TrustTrace
TrustTrace is a provenance tracking system that helps AI companies identify the origins of their training data. By fingerprinting content, detecting similarities with known sources, and recording line
视频
技术栈
描述
The Problem
AI companies face a growing crisis: they don't know where their training data comes from. Recent lawsuits from NYT, artists, and content creators highlight a critical gap in the AI supply chain. Companies cannot answer basic questions:
"Does our dataset contain copyrighted content?"
"Where did this data originally come from?"

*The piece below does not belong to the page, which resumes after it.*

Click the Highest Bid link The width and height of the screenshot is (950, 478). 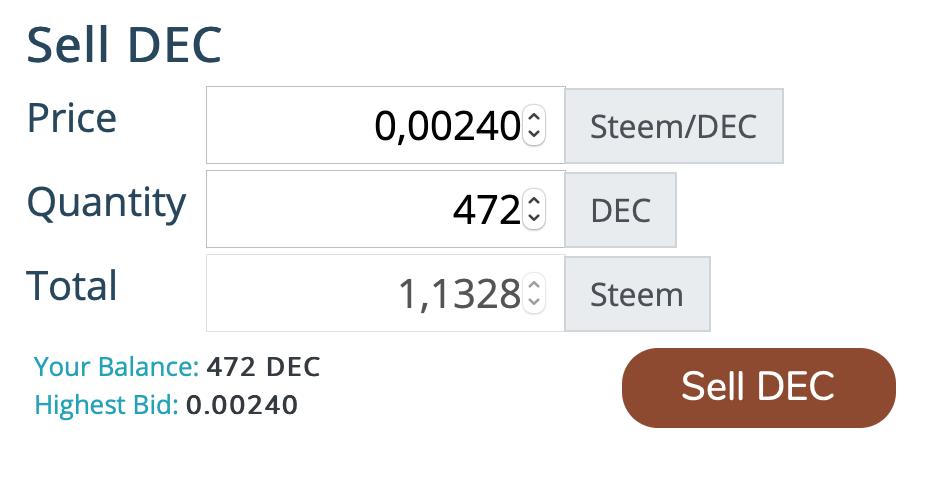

"Are we compliant with EU AI Act requirements?"
This creates massive legal liability ($200M+ in recent lawsuits) and blocks enterprise adoption of AI technology.
The Solution
TrustTrace creates an immutable provenance layer for AI training data through a four-step process:
1. Fingerprint
Text content is converted to unique signatures using MinHash and sentence-transformers, creating cryptographic fingerprints that are robust to paraphrasing and minor edits.
2. Trace
CrewAI-powered agents compare query fingerprints against a database of 102+ known sources (NYT, Wikipedia, Reddit), using Jaccard similarity to detect content origins.
3. Assess
System returns similarity scores, license types (COPYRIGHT, CC-BY-SA, NONE), and risk levels (LOW/MEDIUM/HIGH/CRITICAL) to help companies understand legal exposure.
4. Record
All lineage findings are immutably stored on Mantle L2 blockchain at contract 0xefA667dB730A3aFbaE3Dbbe71bdf2268F5A627E1, creating an auditable trail for compliance and dispute resolution.
Architecture
┌─────────────────────────────────────────────────────────┐
│ FRONTEND (Next.js + TypeScript) │
│ Query & Lineage Viewer │
└────────────────────────┬────────────────────────────────┘
│
▼
┌─────────────────────────────────────────────────────────┐
│ BACKEND (FastAPI + Python) │
│ ┌─────────────────────────────────────────────────────┐│
│ │ CrewAI Orchestrator ││
│ │ → Tracer Agent (similarity search) ││
│ │ → Registry Agent (blockchain writes) ││
│ └─────────────────────────────────────────────────────┘│
└─────────────┬──────────────────┬────────────────────────┘
│ │
▼ ▼
┌─────────────────┐ ┌─────────────────┐
│ SQLite DB │ │ Mantle L2 │
│ 102 fingerprints│ │ (Sepolia) │
└─────────────────┘ └─────────────────┘
Tech Stack
Layer | Technology | Purpose |
|---|---|---|
Fingerprinting | MinHash, sentence-transformers | Content similarity detection |
Agents | CrewAI | Orchestration & automation |
Backend | FastAPI | REST API server |
Database | SQLite | Fingerprint storage |
Blockchain | Mantle L2, Web3 | On-chain provenance |
Frontend | Next.js, Tailwind CSS | User interface |
Demo Experience
Query: User pastes text into the web interface
Analysis: CrewAI agents fingerprint and compare against known sources
Results: System detects matches (e.g., 87% similarity to NYT article with HIGH copyright risk)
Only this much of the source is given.